Cloud-based IT builds on the hardware virtualization provided by hyper visors such as VMware ESXi, Microsoft Hyper-V, and Linux KVM, as well as the OS virtualization provided by container solutions like Docker and Rocket. Layered on top of this virtualization technology is an orchestration service for provisioning, monitoring and managing virtualized servers and applications. This basic architecture applies to both private and public cloud environments.
Cloud-based IT places unique requirements on the storage software and systems that store virtual machines (VMs) and their associated virtual disks (VDs). First, to integrate with orchestration services, these storage solutions must provide REST-based APIs or similar mechanisms for automating all facets of storage management. Second, because multiple VMs and VDs can reside on a single block storage device or NAS share, these storage solutions must be able to both interpret VM and VD formats and track I/Os associated with a given VD in order to provide per VM and per VD management and performance monitoring. This capability is often referred to as being “VM-aware.” Finally, because having multiple VDs reside on a single block device or NAS share greatly increases both the intensity and randomness of I/Os observed by that device or share, these storage solutions must deliver high IOPS and low latency. This interleaving of VM I/Os is often referred to as the “I/O blender effect” and is where flash storage can come to the rescue, as I’ll discuss later.
Software-defined storage (SDS) refers to storage solutions comprising storage software running on commodity servers and using direct attached HDD and SSD storage devices. The concept of SDS is not new and has its roots in the NFS storage software originally developed by Sun Microsystems (now Oracle) for servers running SunOS, as well as the AFS and DCE/DFS storage software commercially developed by Transarc Corporation (now IBM) for servers running multiple variants of Unix. Full disclosure, I previously worked on both AFS and DCE/DFS. SDS has re-emerged as a major trend because it provides an opportunity to reduce the total cost of storage solutions and because it is a natural fit for cloud-based IT, where it enables a complete storage system to be provisioned and managed as easily as any other application. Now that’s agility!
Finally, flash storage and other forms of non-volatile memory (NVM) represent the greatest disruption to storage software and systems since the advent of the hard disk drive nearly 60 years ago. It’s no wonder that flash storage is generating so much excitement in the IT industry!
Today, most IT administrators encounter flash storage in the form of SATA and SAS SSDs. Packaged this way, flash storage is a direct replacement for HDDs but with a level of performance that far exceeds spinning media. For example, the Micron M500DC SATA SSD can deliver random read/write performance of 63,000/35,000 IOPS, respectively. Compare that with a high-end 15K SAS HDD delivering 500 IOPS of random read/write performance and you can see how SSDs come to the rescue in addressing the I/O blender effect in virtualized workloads.

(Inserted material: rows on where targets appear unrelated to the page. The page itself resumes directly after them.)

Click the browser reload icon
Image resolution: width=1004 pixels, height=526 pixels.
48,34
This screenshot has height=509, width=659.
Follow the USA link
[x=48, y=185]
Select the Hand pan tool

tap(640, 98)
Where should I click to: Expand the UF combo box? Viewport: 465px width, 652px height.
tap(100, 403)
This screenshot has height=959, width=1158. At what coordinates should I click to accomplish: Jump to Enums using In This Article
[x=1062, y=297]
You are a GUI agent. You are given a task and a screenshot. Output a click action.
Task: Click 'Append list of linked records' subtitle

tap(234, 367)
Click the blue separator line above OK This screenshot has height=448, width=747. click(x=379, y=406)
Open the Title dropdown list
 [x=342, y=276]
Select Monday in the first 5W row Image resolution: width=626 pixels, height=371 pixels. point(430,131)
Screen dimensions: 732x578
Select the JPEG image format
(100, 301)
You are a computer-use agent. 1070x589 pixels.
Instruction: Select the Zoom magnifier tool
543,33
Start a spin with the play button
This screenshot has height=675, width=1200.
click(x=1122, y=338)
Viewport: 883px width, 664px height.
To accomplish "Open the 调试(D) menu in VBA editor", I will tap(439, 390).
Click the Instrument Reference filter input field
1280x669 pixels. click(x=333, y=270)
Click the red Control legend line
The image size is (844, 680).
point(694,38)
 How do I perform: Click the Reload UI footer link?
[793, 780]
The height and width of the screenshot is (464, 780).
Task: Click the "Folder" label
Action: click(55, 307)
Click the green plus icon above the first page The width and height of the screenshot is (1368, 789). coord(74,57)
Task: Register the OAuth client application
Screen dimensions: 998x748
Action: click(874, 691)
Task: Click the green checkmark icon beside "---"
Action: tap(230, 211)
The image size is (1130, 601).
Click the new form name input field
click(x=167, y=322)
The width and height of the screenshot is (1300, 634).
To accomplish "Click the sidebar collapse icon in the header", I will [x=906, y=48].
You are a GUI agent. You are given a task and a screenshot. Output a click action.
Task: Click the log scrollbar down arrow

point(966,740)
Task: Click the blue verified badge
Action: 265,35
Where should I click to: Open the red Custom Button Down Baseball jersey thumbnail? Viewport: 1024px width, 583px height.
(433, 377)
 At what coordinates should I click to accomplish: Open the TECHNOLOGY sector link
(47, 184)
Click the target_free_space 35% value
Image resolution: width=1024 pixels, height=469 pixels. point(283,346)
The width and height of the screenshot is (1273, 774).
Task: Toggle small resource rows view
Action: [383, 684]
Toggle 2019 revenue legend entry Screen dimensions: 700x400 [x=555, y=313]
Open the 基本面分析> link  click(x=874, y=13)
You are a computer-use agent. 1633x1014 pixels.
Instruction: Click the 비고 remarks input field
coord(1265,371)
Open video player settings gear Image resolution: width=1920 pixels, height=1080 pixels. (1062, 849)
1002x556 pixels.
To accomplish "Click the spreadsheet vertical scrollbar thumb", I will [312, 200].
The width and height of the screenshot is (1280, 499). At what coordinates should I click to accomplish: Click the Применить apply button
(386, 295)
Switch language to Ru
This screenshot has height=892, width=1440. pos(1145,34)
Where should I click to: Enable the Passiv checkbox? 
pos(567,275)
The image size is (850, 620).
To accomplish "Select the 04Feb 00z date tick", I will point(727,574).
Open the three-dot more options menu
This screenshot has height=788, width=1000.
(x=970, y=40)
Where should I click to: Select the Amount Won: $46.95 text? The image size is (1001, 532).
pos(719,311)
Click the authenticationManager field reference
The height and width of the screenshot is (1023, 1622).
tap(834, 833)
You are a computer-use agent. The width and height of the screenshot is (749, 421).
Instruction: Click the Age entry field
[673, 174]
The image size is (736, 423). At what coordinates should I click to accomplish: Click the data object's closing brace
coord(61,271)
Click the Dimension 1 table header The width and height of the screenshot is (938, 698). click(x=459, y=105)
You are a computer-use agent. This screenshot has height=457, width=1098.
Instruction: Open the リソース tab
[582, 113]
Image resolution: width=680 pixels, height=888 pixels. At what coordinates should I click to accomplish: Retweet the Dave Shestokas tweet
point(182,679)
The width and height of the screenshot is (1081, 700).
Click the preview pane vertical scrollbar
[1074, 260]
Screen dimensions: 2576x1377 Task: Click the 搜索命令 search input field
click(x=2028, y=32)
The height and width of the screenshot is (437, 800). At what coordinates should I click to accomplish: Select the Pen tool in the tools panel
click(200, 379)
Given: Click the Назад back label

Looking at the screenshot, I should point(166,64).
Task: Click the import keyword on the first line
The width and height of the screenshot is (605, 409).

PCIe SSDs, which connect directly to the PCIe bus without the overheads associated with SATA and SAS, can deliver even higher levels of performance. For example, the Micron P420m PCIe SSD can deliver random read/write performance of 750,000/95,000 IOPS, respectively. This is clearly a disruptive technology and is forcing storage software and operating systems to evolve to keep pace.
In addition to performance, SSDs bring other benefits by removing all of the mechanicals associated with a spinning disk. A reduction in power consumption of 99% in watts/IO is typical in mixed workloads, and SSDs are in an active state for far less time than HDDs further reducing power consumption and heat generation. SSDs also come in alternative form factors such as mSATA, M.2, and PCIeadd in cards, providing greater flexibility in how storage is incorporated into servers and other computing platforms.
Positioning SSDs as a direct replacement for HDDs represents only the starting point for introducing flash storage into the IT environment. To get the most out of flash we need to develop storage software and operating systems that understand flash topology and behavior and are designed to work with it –instead of hiding flash behind the legacy Logical Block Addressing model defined for HDDs. In doing so, I believe we can get 1.5-2X more performance and endurance than can be achieved today with PCIe SSDs.
Cloud-based IT, SDS, and (perhaps most of all) flash and other forms of NVM are the key drivers of innovation in storage today. So, while the start of my journey into the world of storage software and systems may have been an accident, staying on that path has been a very conscious decision that continues to present exciting opportunities each day.